(Beginning of DATA)

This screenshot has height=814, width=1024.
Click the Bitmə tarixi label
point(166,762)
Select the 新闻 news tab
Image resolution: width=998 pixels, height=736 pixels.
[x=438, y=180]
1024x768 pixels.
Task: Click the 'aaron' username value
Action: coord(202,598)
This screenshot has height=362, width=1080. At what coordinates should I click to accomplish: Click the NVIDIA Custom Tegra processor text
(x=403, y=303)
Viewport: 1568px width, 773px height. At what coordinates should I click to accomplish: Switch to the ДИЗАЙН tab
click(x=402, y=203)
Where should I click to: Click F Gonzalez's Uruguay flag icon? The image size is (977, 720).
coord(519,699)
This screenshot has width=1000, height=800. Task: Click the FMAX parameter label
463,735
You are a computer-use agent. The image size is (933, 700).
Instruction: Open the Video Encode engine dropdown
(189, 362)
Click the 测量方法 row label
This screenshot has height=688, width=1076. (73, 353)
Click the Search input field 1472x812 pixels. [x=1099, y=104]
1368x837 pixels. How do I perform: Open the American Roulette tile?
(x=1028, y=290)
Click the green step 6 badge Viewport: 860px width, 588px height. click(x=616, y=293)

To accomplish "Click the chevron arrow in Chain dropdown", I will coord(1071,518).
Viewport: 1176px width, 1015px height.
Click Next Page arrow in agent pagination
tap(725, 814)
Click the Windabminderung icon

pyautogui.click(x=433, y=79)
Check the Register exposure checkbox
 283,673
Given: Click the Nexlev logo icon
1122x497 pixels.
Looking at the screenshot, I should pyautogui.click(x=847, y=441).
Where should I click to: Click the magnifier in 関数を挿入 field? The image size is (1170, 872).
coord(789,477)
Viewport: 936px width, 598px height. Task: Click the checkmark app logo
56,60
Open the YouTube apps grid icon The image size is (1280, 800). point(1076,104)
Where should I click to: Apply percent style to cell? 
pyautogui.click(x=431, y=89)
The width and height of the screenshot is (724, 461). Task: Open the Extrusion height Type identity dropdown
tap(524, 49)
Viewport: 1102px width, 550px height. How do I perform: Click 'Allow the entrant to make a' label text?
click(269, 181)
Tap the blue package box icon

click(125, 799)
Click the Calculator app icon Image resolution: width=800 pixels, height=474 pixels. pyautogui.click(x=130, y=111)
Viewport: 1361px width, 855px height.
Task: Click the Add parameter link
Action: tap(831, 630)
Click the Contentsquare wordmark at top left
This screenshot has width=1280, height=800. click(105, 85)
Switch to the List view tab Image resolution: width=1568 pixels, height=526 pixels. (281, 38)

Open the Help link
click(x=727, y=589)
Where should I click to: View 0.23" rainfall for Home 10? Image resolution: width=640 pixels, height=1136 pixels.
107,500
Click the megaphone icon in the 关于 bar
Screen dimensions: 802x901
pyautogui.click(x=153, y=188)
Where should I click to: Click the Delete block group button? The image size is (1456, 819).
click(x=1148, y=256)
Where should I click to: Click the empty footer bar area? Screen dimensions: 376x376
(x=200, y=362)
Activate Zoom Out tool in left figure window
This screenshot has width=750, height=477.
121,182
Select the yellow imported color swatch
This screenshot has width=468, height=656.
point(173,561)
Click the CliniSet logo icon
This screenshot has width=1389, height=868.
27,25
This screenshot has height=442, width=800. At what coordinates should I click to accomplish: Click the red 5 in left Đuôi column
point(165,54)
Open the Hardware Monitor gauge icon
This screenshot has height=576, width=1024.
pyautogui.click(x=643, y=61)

(End of DATA)

*ABOUT THIS TASK*. Restate word for word the lines in the material above from the one with "Where should I click to: Click the Delete" to the one with "Activate Zoom Out tool in left figure window"; both of those lines count, and nothing else does.

*SOLUTION FOR THIS EXERCISE*.
Where should I click to: Click the Delete block group button? The image size is (1456, 819).
click(x=1148, y=256)
Where should I click to: Click the empty footer bar area? Screen dimensions: 376x376
(x=200, y=362)
Activate Zoom Out tool in left figure window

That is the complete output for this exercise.